In a dense Tokyo neighborhood, House H designed by Sou Fujimoto Architects reimagines family living as a vertical tree, where voids, platforms, and sightlines create an open network of shared yet individual spaces.
Conceived as a vertical dwelling for a family of three, the house rejects the conventional logic of stacked floors in favor of a porous, tree-like structure. Its concrete volume is punctured with large, square openings that read less as windows than as spatial invitations, framing domestic life as something simultaneously private and shared, sheltered yet exposed.

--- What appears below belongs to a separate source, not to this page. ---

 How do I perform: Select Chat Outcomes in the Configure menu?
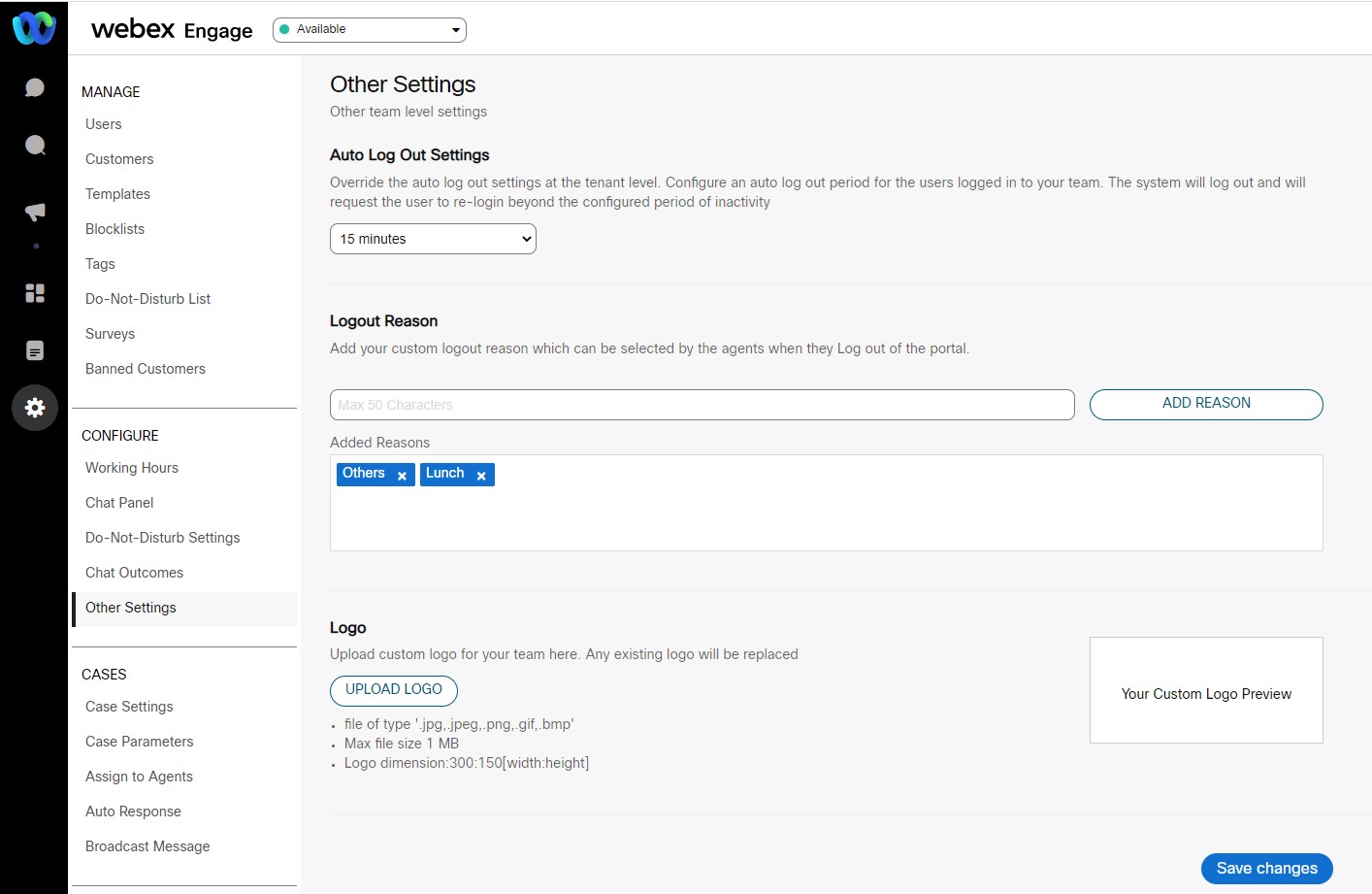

The project’s guiding metaphor of a large tree is not illustrative but organizational. Like branches, each platform within the house offers a distinct condition for living: places to sit, sleep, eat, or simply pause. These platforms are separated enough to maintain individuality, yet constantly connected through sightlines, voids, and sound. Family members remain aware of one another’s presence, sensing movement and activity across levels without direct proximity.

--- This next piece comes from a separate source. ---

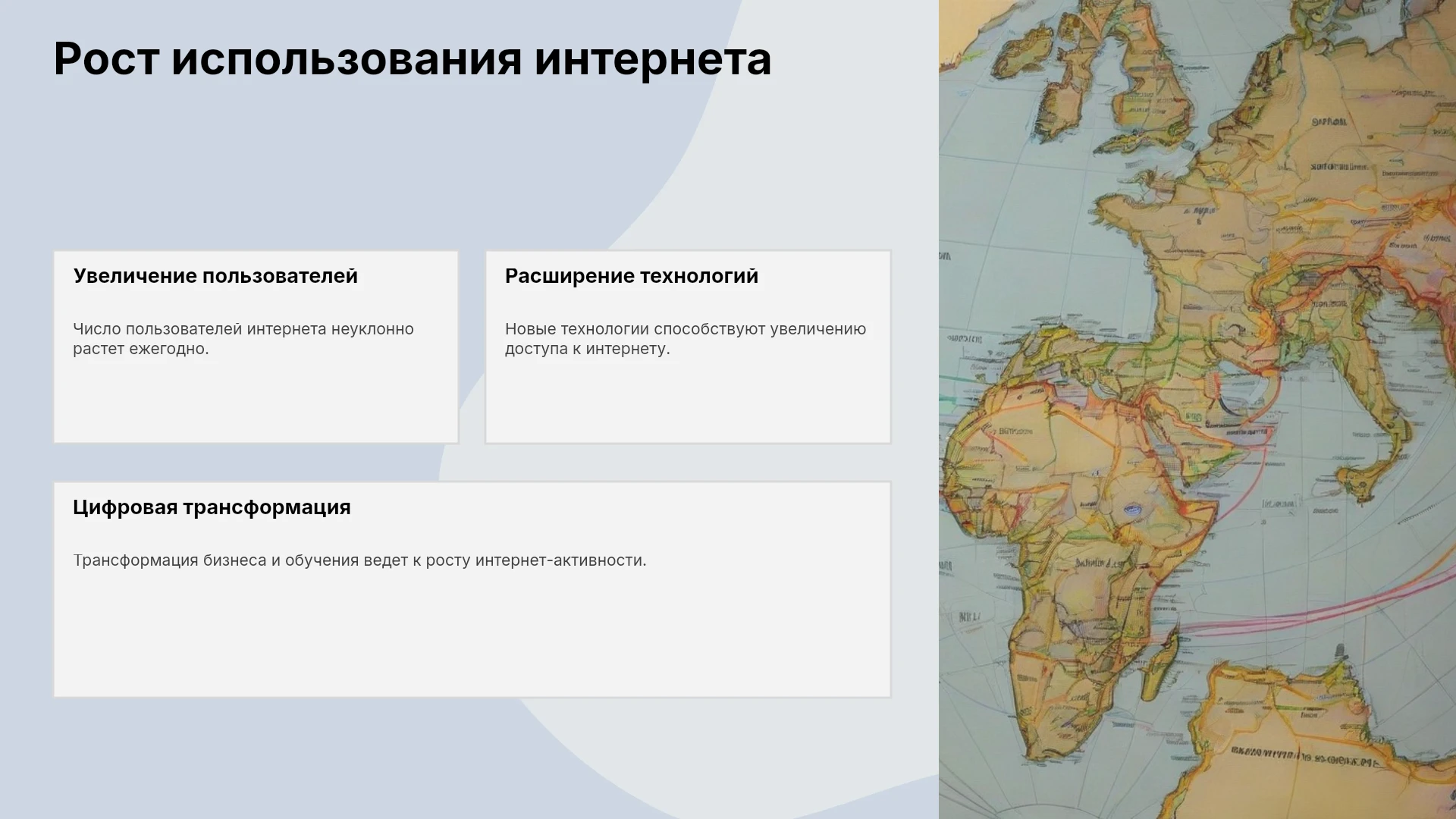Image resolution: width=1456 pixels, height=819 pixels.
Task: Click empty area of 'Увеличение пользователей' card
Action: click(256, 402)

This interconnection is intensified by the house’s radical use of apertures. Floors, walls, and ceilings are cut through and interlocked three-dimensionally, dissolving the hierarchy between vertical and horizontal space. Staircases attach themselves to these voids at varying angles, creating circulation that feels improvised rather than prescribed. Moving through the house is less about transitioning between rooms than navigating a continuous spatial field.
At times, the interior reads like an inhabitable drawing, recalling the spatial paradoxes of Escher or the speculative calm of a future ruin gently occupied. The stark whiteness of the interiors and the pale timber stairs heighten this effect, allowing light to flood deep into the section and flatten distinctions between structure and furniture, architecture and inhabitation.
By relying on artificial materials and strict geometry, House H paradoxically achieves an organic complexity. The succession of voids generates a dense network of relationships that extend beyond the family unit, blurring the boundary between interior life and the surrounding city. In this sense, the project by Sou Fujimoto Architects proposes not just a house, but a prototype for living vertically in Tokyo: a dwelling conceived as an ecosystem of relationships rather than a sealed container. As a built idea, House H remains quietly provocative, imagining domestic space as something grown, not stacked.